Young Composers Clinicians 2023

Dr. Andriy Talpash

Andriy Talpash is an active composer, conductor, and educator. He has composed works for several ensembles and soloists, including Calgary’s Ensemble Resonance and The Rubbing Stone Ensemble, Continuum Contemporary Music, Ensemble contemporain de Montréal, Ensemble KORE, and theWinnipeg Symphony Orchestra. His works have been performed throughout Canada, the United States, and Brazil, and have been broadcast on Canadian, Australian, Spanish and Turkish national radios. He has received grants from the Alberta Foundation for the Arts, Canada Council for the Arts, Conseil des arts et des lettres du Québec, and the Canadian Broadcasting Corporation (CBC). Some awards include: First Prize in the 2000 SOCAN Young Composers Competition, Sir Ernest Macmillan prize for his orchestral composition Queezinart– hocket in a blender; second place in the chamber music category of the 15th CBC/Radio-Canada National Competition for Young Composers (2002-03) for his piece HWY 2. Andriy represented Canada at UNESCO’s International Rostrum of Composers in Vienna, Austria (June 2003).

Andriy attained the degrees of Bachelor of Music (composition and saxophone performance) from the University of Alberta, Master of Music (composition) from McGill University and Doctor of Music (composition) from McGill University. He studied composition with Brian Cherney, Howard Bashaw, Malcolm Forsyth, and attended composition master classes with Louis Andriessen and Etienne Rolin.

Since 2005, Dr. Talpash has been teaching music composition, theory, and orchestration at the University of Alberta. He is also the music department’s New Music Coordinator, and directs the music department’s new music ensemble, Contempo.

Diana Tayler 

Diana Tayler is a composer, arranger, performer (harp, voice) and musical educator based on Treaty 6 Territory in Edmonton, Alberta. Diana turned to composition as a medium for her artistic expression after spending many years travelling across the country and abroad, engaging and performing with diverse musical communities in Asia and Eastern Europe. In her compositions, she uses extended techniques and deconstructs sound to explore resonance and tonal colour and bring the listener inside the sound worlds she creates.

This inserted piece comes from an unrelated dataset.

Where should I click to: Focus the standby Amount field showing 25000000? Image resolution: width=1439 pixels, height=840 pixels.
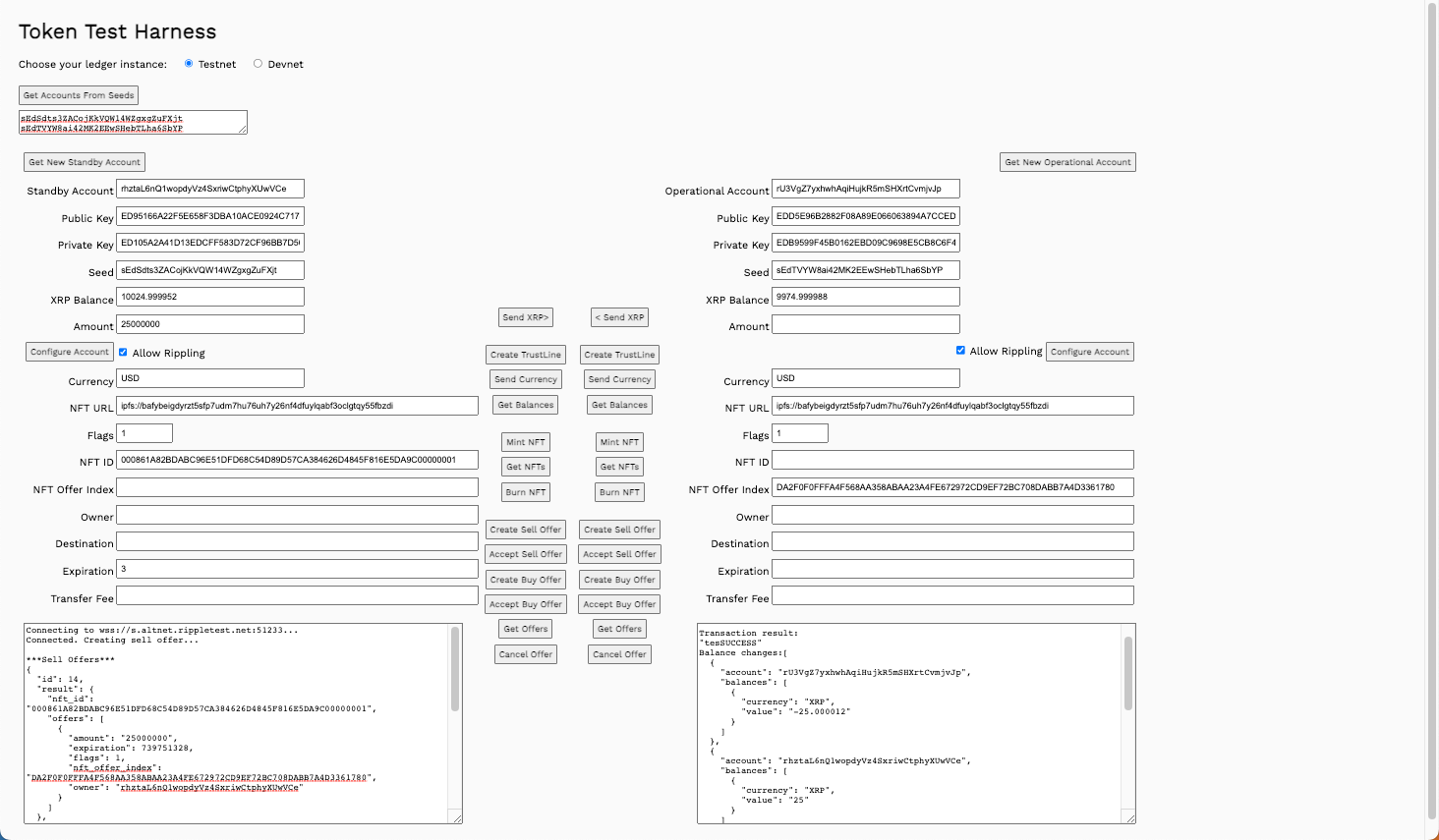(210, 324)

She has recently developed a fascination for creating acousmatic works that exist perpetually, and is drawn to the idea that with each listening of a piece it is rendered anew. Diana has completed graduate studies in composition and linguistics at the University of Alberta, and an Associate diploma in Piano Performance from the Royal Conservatory of Music (ARCT). She is active in community music as a clinician and adjudicator, in local arts organisations, and in Edmonton’s vibrant choral community.